Son yıllarda, kişinin ilk defa özel sigorta kapsamına alınmasından önce geçirdiği rahatsızlıkların kapsama alınmasıyla ilgili beklentiler artmaktadır. Belirli düzenlemeler yapılmadan bu konuyu gündeme getirmek, yanlış yorumlamaları hatta doğrudan kabul etmeme sonucu ile karşılaşmayı bile doğurabilecektir. Geçirilen rahatsızlıkların kapsama alınması; ancak ve ancak oluşacak prim maliyetleri ile aktüeryal denge gözetilmek ve hatta gerekiyorsa belirli limitler konulmak kaydıyla, poliçe fiyatlarına yansıtılmalıdır.
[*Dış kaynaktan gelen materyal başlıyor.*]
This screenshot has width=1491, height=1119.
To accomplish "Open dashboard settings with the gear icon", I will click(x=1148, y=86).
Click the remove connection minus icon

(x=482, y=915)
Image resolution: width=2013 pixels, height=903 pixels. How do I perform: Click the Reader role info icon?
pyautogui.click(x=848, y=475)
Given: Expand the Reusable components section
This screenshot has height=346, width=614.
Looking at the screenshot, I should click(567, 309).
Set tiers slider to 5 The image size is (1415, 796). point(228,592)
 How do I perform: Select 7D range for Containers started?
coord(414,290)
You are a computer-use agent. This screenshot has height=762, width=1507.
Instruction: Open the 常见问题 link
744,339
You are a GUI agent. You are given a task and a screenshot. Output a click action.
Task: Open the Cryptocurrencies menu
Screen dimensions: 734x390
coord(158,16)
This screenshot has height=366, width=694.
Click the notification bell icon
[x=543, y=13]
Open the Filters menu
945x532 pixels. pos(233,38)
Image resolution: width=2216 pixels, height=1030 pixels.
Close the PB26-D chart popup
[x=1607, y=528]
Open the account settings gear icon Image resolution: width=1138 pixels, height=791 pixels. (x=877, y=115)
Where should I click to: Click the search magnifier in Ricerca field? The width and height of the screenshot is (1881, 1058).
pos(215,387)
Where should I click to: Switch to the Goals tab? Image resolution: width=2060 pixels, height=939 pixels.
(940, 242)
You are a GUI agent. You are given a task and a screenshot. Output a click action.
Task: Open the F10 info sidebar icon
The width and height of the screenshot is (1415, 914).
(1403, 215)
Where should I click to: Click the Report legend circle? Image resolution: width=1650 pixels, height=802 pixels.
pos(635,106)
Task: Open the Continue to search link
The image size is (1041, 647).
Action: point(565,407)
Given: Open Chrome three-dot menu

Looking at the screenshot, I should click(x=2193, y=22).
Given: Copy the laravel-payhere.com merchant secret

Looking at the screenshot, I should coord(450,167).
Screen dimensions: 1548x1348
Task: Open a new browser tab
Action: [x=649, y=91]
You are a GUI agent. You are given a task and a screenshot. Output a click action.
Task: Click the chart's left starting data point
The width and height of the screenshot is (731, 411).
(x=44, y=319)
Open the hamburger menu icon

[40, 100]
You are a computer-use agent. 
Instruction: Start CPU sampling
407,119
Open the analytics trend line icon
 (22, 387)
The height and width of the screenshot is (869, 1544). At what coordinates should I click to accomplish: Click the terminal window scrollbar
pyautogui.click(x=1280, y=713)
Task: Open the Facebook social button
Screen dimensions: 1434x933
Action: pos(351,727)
Burada sıralanan tüm öneriler; kamu ve özel sektör ile meslek kuruluşları ve akademik ortamlarda tartışılan önemli gündem maddeleridir. Hatta, tamamlayıcı sağlık sigortası konulu birçok toplantıda, ilgili tarafların çözüm önerilerinde büyük ölçüde uzlaştığı da görülmektedir. Önümüzdeki dönemde, bu başlıklarda atılacak her bir adımın yürürlüğe girmesiyle tamamlayıcı sağlık sigortasının yaygınlaşması da mümkün olabilecektir.